From my insurance meeting for Community Associations last month:


https://www.google.com/amp/s/mobile..../idUSKBN2AC111

(Reuters) - Florida property insurers are jacking up rates by double-digit percentages, blaming the hikes on lingering damage from past hurricanes, a wave of litigation, and a law that encourages lawyers to sue by allowing courts to award them big fees.
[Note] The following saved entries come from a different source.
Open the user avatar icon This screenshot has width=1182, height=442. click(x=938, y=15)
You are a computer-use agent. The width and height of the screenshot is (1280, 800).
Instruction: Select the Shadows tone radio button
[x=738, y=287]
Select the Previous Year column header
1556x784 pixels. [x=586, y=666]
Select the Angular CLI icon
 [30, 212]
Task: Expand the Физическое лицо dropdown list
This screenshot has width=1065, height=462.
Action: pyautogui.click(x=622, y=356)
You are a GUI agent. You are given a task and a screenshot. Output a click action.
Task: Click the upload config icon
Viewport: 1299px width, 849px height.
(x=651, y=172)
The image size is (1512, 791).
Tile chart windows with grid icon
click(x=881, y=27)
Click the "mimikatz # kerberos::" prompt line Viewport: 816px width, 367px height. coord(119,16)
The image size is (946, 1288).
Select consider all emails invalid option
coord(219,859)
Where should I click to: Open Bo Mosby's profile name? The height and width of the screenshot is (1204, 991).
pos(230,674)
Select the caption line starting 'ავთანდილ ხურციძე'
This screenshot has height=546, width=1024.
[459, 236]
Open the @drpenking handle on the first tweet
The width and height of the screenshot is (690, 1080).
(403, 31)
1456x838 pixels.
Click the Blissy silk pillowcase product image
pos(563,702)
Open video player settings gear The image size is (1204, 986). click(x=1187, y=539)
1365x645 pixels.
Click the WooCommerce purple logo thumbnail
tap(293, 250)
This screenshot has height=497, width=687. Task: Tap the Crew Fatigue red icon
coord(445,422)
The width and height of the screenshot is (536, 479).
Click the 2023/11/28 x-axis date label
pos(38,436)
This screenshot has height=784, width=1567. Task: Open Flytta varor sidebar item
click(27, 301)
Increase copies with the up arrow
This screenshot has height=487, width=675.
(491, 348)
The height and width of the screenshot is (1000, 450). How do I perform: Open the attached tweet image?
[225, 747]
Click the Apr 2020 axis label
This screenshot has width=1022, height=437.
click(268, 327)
Florida’s Property Insurance Market Is ‘Spiraling Towards Collapse’ Due to Litigation: Report



Article Link: https://www.insurancejournal.com/new.../20/598034.htm



Article Highlights:

- Florida’s property insurance market is “spiraling towards collapse” and requires immediate attention if there is any chance of protecting the market, consumers, and ultimately, the state’s economy, according to an analysis about to be presented to the Florida Legislature.



- Report Findings

§ Litigation frequency and severity represents an additional expense load of 17% and rising on all earned premiums for insurers in Florida, compared to other catastrophe-prone states.



§ The fees paid to attorneys by Florida carriers far exceed the damages paid to the insureds.



§ In 2019 alone, Florida insurers paid almost $3 billion in lawsuit costs that translated into higher premiums for consumers.



§ Although the volume of claims after storms is a factor in costs, claims unrelated to catastrophes account for approximately 60% of all litigation.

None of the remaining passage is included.